- Opening Delimiter -
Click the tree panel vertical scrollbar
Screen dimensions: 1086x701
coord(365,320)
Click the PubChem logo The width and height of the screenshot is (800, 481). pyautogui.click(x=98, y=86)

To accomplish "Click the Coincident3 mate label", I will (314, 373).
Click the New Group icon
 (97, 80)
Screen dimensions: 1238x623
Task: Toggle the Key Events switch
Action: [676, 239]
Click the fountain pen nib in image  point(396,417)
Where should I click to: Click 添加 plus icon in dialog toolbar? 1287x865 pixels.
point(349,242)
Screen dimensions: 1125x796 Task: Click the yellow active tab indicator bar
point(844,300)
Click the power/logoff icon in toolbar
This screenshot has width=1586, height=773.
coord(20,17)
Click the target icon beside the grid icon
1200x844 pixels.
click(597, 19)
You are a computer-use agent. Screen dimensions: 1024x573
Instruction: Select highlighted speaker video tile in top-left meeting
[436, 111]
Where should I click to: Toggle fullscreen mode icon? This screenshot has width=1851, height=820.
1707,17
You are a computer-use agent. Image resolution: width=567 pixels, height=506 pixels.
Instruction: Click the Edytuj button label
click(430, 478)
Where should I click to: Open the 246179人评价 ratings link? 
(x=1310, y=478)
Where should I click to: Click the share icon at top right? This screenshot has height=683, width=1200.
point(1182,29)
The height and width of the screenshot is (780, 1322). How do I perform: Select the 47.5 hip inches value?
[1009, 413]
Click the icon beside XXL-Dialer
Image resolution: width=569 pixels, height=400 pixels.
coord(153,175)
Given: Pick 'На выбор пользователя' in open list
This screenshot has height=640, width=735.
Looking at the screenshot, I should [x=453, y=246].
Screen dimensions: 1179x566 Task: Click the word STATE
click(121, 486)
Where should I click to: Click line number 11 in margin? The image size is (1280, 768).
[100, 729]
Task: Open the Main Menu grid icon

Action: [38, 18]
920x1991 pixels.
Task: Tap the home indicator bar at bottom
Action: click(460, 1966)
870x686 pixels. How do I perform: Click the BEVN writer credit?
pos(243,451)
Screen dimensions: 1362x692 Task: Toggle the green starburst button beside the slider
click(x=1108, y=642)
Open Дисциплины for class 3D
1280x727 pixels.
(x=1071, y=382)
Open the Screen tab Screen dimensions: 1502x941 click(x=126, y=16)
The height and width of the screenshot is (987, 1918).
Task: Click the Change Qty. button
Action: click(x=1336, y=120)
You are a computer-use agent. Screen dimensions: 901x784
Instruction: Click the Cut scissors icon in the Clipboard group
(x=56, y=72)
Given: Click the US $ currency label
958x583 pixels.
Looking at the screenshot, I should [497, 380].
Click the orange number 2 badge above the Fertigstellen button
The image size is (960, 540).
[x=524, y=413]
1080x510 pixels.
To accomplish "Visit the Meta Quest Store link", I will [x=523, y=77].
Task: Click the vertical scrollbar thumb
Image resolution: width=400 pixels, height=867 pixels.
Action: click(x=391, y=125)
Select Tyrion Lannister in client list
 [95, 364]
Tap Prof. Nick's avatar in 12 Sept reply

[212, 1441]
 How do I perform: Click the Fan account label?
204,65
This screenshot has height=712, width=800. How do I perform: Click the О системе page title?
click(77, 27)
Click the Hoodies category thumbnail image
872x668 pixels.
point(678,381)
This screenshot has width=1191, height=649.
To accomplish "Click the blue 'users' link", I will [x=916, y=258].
- Closing Delimiter -
• _What needs to be done_
Retype the records above in full. Every word should match.

• _Result of the exercise_
Click the tree panel vertical scrollbar
Screen dimensions: 1086x701
coord(365,320)
Click the PubChem logo The width and height of the screenshot is (800, 481). pyautogui.click(x=98, y=86)

To accomplish "Click the Coincident3 mate label", I will (314, 373).
Click the New Group icon
 (97, 80)
Screen dimensions: 1238x623
Task: Toggle the Key Events switch
Action: [676, 239]
Click the fountain pen nib in image  point(396,417)
Where should I click to: Click 添加 plus icon in dialog toolbar? 1287x865 pixels.
point(349,242)
Screen dimensions: 1125x796 Task: Click the yellow active tab indicator bar
point(844,300)
Click the power/logoff icon in toolbar
This screenshot has width=1586, height=773.
coord(20,17)
Click the target icon beside the grid icon
1200x844 pixels.
click(597, 19)
You are a computer-use agent. Screen dimensions: 1024x573
Instruction: Select highlighted speaker video tile in top-left meeting
[436, 111]
Where should I click to: Toggle fullscreen mode icon? This screenshot has width=1851, height=820.
1707,17
You are a computer-use agent. Image resolution: width=567 pixels, height=506 pixels.
Instruction: Click the Edytuj button label
click(430, 478)
Where should I click to: Open the 246179人评价 ratings link? 
(x=1310, y=478)
Where should I click to: Click the share icon at top right? This screenshot has height=683, width=1200.
point(1182,29)
The height and width of the screenshot is (780, 1322). How do I perform: Select the 47.5 hip inches value?
[1009, 413]
Click the icon beside XXL-Dialer
Image resolution: width=569 pixels, height=400 pixels.
coord(153,175)
Given: Pick 'На выбор пользователя' in open list
This screenshot has height=640, width=735.
Looking at the screenshot, I should [x=453, y=246].
Screen dimensions: 1179x566 Task: Click the word STATE
click(121, 486)
Where should I click to: Click line number 11 in margin? The image size is (1280, 768).
[100, 729]
Task: Open the Main Menu grid icon

Action: [38, 18]
920x1991 pixels.
Task: Tap the home indicator bar at bottom
Action: click(460, 1966)
870x686 pixels. How do I perform: Click the BEVN writer credit?
pos(243,451)
Screen dimensions: 1362x692 Task: Toggle the green starburst button beside the slider
click(x=1108, y=642)
Open Дисциплины for class 3D
1280x727 pixels.
(x=1071, y=382)
Open the Screen tab Screen dimensions: 1502x941 click(x=126, y=16)
The height and width of the screenshot is (987, 1918).
Task: Click the Change Qty. button
Action: click(x=1336, y=120)
You are a computer-use agent. Screen dimensions: 901x784
Instruction: Click the Cut scissors icon in the Clipboard group
(x=56, y=72)
Given: Click the US $ currency label
958x583 pixels.
Looking at the screenshot, I should [497, 380].
Click the orange number 2 badge above the Fertigstellen button
The image size is (960, 540).
[x=524, y=413]
1080x510 pixels.
To accomplish "Visit the Meta Quest Store link", I will [x=523, y=77].
Task: Click the vertical scrollbar thumb
Image resolution: width=400 pixels, height=867 pixels.
Action: click(x=391, y=125)
Select Tyrion Lannister in client list
 [95, 364]
Tap Prof. Nick's avatar in 12 Sept reply

[212, 1441]
 How do I perform: Click the Fan account label?
204,65
This screenshot has height=712, width=800. How do I perform: Click the О системе page title?
click(77, 27)
Click the Hoodies category thumbnail image
872x668 pixels.
point(678,381)
This screenshot has width=1191, height=649.
To accomplish "Click the blue 'users' link", I will [x=916, y=258].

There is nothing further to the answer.